Exercise goal:
Each line below from the one containing "For every named" through the one containing "[Capezio Sunset Wave" is to be given again exactly, and no line outside that span.

Source material:
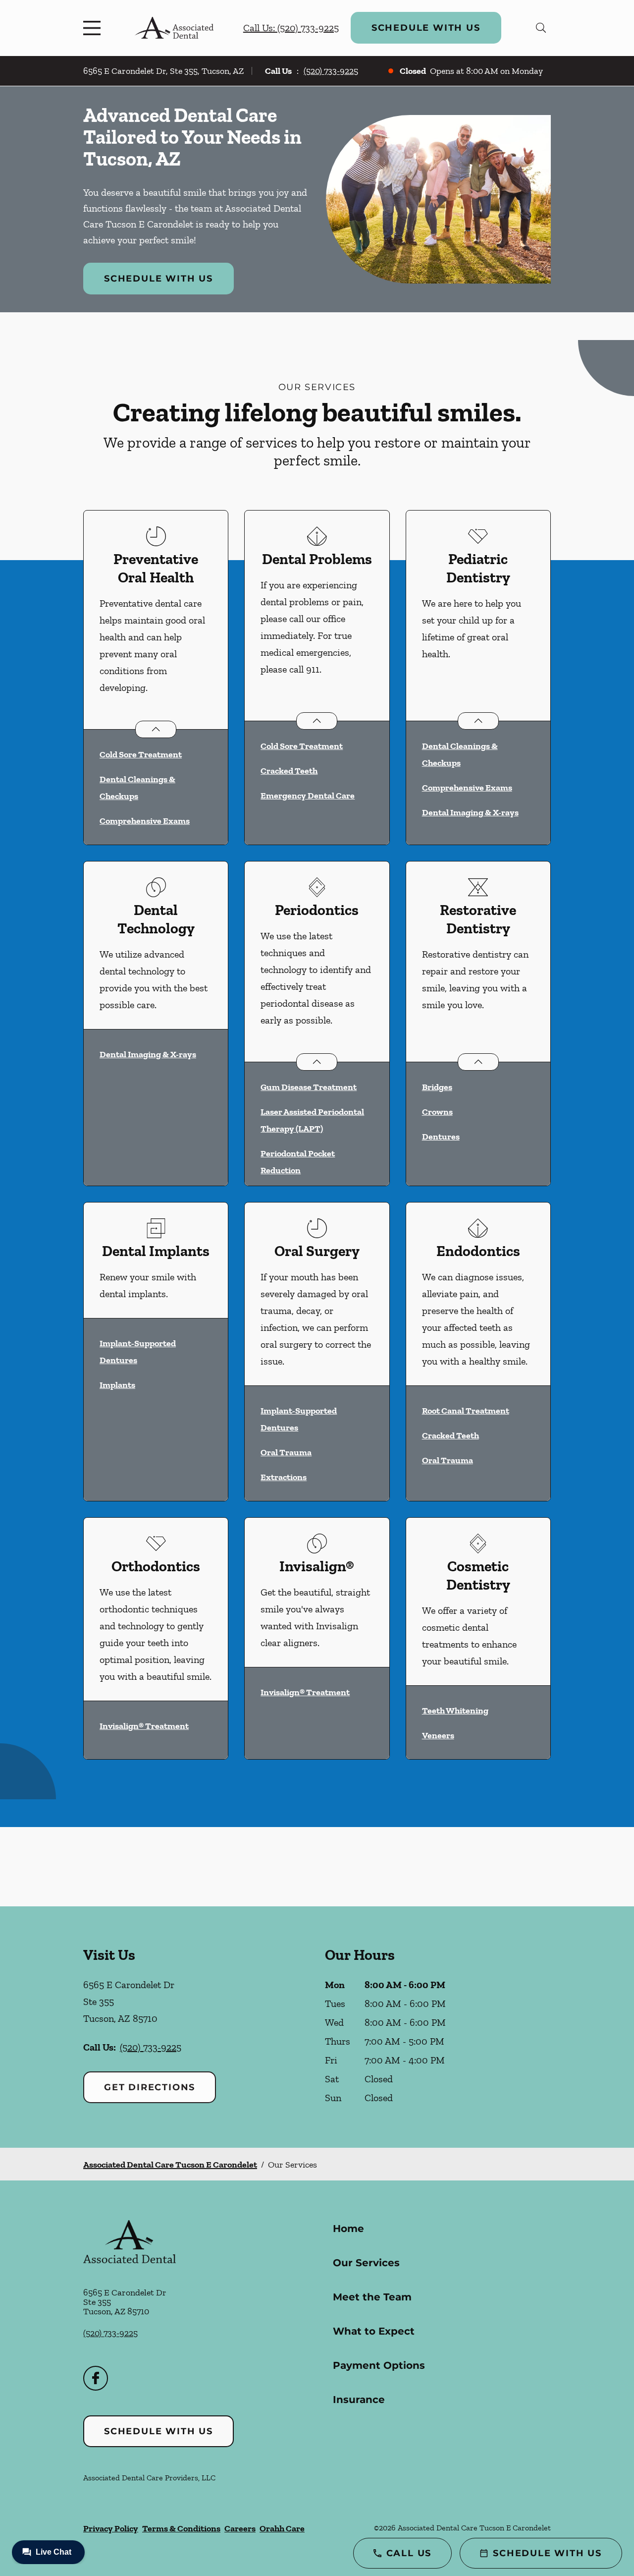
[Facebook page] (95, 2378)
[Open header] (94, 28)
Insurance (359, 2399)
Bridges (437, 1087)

...

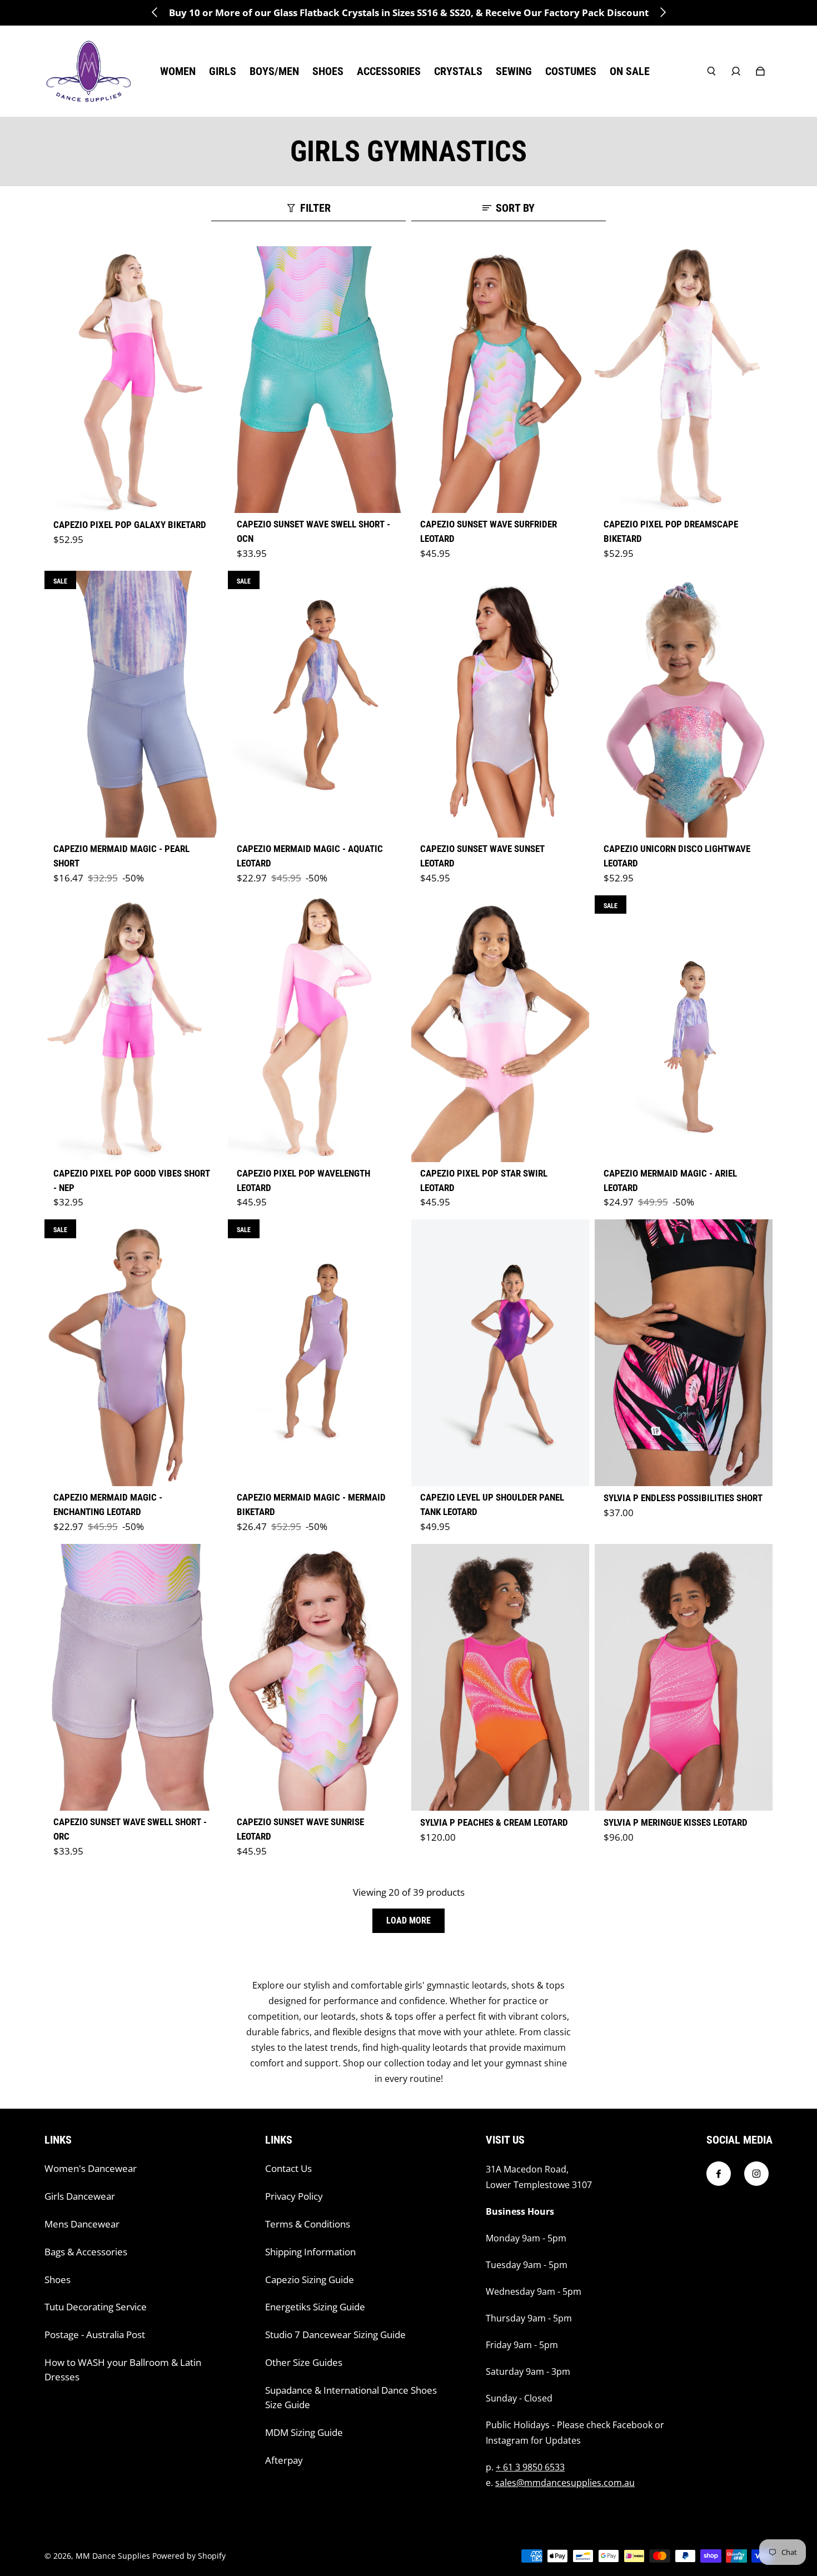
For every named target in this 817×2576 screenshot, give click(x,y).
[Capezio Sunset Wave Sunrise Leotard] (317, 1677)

Answer section:
For every named target in this 817×2576 screenshot, give click(x,y).
[Capezio Sunset Wave Sunrise Leotard] (317, 1677)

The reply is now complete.